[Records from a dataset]
────────────────────

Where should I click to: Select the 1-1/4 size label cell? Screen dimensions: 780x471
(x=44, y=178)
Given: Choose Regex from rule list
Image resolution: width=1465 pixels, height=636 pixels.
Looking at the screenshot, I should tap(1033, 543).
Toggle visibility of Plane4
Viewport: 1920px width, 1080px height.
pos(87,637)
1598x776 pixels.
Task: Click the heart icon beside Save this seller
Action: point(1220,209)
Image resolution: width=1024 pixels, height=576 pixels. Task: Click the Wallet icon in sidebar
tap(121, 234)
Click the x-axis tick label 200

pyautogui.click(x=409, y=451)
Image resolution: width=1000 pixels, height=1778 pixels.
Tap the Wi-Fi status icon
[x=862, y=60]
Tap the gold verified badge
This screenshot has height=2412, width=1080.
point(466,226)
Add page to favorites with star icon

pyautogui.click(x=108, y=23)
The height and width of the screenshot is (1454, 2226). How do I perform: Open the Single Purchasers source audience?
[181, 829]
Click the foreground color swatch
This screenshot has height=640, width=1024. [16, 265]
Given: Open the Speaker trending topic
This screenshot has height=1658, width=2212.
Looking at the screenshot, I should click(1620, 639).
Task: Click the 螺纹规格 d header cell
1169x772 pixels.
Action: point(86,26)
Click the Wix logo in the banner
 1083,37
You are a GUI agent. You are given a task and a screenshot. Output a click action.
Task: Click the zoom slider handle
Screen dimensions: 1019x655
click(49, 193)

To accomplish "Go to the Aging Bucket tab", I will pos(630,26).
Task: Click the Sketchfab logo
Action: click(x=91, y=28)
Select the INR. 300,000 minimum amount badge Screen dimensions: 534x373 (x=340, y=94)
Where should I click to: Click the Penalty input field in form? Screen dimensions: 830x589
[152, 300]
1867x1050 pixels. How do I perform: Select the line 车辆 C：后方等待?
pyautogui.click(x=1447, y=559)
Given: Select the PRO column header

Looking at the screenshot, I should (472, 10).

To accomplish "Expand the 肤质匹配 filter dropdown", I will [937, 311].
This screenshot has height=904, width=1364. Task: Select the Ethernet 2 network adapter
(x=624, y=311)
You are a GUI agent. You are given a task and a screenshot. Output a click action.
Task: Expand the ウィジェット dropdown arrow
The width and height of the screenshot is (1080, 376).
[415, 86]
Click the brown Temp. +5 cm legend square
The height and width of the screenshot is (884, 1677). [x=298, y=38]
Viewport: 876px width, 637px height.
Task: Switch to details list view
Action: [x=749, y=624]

────────────────────

* Exercise *
Rewrite the listing above, replacing every occurrence of "Screen dimensions" with "Display size" and leaving everything else as it is.

* Output below *
Where should I click to: Select the 1-1/4 size label cell? Display size: 780x471
(x=44, y=178)
Given: Choose Regex from rule list
Image resolution: width=1465 pixels, height=636 pixels.
Looking at the screenshot, I should tap(1033, 543).
Toggle visibility of Plane4
Viewport: 1920px width, 1080px height.
pos(87,637)
1598x776 pixels.
Task: Click the heart icon beside Save this seller
Action: point(1220,209)
Image resolution: width=1024 pixels, height=576 pixels. Task: Click the Wallet icon in sidebar
tap(121, 234)
Click the x-axis tick label 200

pyautogui.click(x=409, y=451)
Image resolution: width=1000 pixels, height=1778 pixels.
Tap the Wi-Fi status icon
[x=862, y=60]
Tap the gold verified badge
This screenshot has height=2412, width=1080.
point(466,226)
Add page to favorites with star icon

pyautogui.click(x=108, y=23)
The height and width of the screenshot is (1454, 2226). How do I perform: Open the Single Purchasers source audience?
[181, 829]
Click the foreground color swatch
This screenshot has height=640, width=1024. [16, 265]
Given: Open the Speaker trending topic
This screenshot has height=1658, width=2212.
Looking at the screenshot, I should click(1620, 639).
Task: Click the 螺纹规格 d header cell
1169x772 pixels.
Action: point(86,26)
Click the Wix logo in the banner
 1083,37
You are a GUI agent. You are given a task and a screenshot. Output a click action.
Task: Click the zoom slider handle
Display size: 1019x655
click(49, 193)

To accomplish "Go to the Aging Bucket tab", I will pos(630,26).
Task: Click the Sketchfab logo
Action: click(x=91, y=28)
Select the INR. 300,000 minimum amount badge Display size: 534x373 (x=340, y=94)
Where should I click to: Click the Penalty input field in form? Display size: 830x589
[152, 300]
1867x1050 pixels. How do I perform: Select the line 车辆 C：后方等待?
pyautogui.click(x=1447, y=559)
Given: Select the PRO column header

Looking at the screenshot, I should (472, 10).

To accomplish "Expand the 肤质匹配 filter dropdown", I will [937, 311].
This screenshot has height=904, width=1364. Task: Select the Ethernet 2 network adapter
(x=624, y=311)
You are a GUI agent. You are given a task and a screenshot. Output a click action.
Task: Expand the ウィジェット dropdown arrow
The width and height of the screenshot is (1080, 376).
[415, 86]
Click the brown Temp. +5 cm legend square
The height and width of the screenshot is (884, 1677). [x=298, y=38]
Viewport: 876px width, 637px height.
Task: Switch to details list view
Action: [x=749, y=624]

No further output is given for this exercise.